Death, taxes, and hard drive failure. Hang around long enough and you're going to experience all three, it's just a fact of life. To help mitigate the risk of that last one we can use SnapRAID, a free open-source software (FOSS) solution used to create backups of your disk arrays.
I won't go into a detailed explanation of how it works, for now just know its main use case is for digital media libraries and it's not a straight replacement for traditional RAID. If you want to know more about the project check out their website, https://www.snapraid.it.

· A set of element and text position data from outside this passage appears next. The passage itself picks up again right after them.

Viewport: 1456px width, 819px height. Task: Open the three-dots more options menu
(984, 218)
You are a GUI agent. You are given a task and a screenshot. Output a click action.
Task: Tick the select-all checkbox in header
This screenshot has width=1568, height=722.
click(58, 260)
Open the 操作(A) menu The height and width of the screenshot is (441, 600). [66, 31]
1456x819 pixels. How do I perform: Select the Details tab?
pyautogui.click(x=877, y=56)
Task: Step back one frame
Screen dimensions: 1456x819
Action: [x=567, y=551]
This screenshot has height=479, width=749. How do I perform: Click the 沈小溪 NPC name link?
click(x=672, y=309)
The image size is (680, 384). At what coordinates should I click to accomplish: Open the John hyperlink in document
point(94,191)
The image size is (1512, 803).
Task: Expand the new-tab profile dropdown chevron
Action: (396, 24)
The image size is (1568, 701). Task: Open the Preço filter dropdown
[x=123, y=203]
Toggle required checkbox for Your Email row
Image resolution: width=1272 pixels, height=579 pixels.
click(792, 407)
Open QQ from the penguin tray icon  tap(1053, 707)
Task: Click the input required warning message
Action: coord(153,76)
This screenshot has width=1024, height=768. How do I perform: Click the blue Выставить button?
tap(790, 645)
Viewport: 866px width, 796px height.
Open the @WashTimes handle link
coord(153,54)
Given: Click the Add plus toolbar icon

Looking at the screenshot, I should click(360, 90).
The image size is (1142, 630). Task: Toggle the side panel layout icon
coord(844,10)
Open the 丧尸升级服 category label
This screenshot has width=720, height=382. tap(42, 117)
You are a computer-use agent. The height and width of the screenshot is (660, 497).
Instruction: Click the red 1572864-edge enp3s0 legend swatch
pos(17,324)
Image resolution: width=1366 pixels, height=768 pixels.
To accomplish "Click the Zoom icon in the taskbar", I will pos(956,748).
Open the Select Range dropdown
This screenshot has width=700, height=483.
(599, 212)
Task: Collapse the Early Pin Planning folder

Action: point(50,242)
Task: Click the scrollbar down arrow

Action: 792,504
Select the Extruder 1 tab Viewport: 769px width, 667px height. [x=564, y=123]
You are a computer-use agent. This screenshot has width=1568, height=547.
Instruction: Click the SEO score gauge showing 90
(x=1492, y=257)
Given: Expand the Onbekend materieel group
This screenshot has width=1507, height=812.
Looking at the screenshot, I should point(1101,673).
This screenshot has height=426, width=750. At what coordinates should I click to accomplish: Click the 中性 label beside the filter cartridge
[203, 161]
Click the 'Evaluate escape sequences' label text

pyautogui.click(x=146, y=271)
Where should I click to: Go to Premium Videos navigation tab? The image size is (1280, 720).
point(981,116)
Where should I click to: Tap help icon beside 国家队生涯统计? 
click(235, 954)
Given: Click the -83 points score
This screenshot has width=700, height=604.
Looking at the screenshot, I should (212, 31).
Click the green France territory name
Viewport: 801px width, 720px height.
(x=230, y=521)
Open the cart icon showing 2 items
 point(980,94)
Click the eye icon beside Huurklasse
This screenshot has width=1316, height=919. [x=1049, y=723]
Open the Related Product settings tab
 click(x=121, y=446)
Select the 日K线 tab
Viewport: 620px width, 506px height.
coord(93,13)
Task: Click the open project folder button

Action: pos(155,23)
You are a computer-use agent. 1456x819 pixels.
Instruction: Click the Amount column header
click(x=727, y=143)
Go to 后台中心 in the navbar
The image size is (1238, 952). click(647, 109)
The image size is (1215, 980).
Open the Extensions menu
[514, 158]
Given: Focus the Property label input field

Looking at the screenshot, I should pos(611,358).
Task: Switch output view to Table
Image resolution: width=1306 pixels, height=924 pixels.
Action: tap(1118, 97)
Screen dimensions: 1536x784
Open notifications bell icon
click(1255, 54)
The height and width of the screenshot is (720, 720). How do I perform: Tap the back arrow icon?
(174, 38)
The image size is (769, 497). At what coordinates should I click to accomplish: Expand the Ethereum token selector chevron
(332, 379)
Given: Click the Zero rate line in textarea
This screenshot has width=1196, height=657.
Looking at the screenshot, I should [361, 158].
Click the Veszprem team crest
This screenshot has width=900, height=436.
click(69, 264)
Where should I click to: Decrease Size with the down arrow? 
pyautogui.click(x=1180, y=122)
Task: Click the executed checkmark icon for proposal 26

Now, having said that I can't actually recall ever personally experiencing a hard drive failure [knock on wood]. But like I said, sooner or later it's bound to happen. After setting up an OpenMediaVault (OMV) NAS with UnionFS and SnapRAID I ran the
snapraid smart command and was presented with this ominous report:
SnapRAID SMART report: Temp Power Error FP Size C OnDays Count TB Serial Device Disk ----------------------------------------------------------------------- 34 354 0 4% 10.0 xxxxxxxx /dev/sdc wd10tbB 31 2103 7 99% 4.0 xxxxxxxx /dev/sdd hd2 32 2103 0 6% 4.0 xxxxxxxx /dev/sde hd3 36 353 0 4% 10.0 xxxxxxxx /dev/sdb parity 0 - - SSD 0.0 - /dev/sda - The FP column is the estimated probability (in percentage) that the disk is going to fail in the next year. Probability that at least one disk is going to fail in the next year is 100%.
According to the report there's a 100% probability of a hard drive failure within a year. Looking at the failure probility (FP) column, we can see the culprit is
hd2. Death, taxes, and hard drive failure.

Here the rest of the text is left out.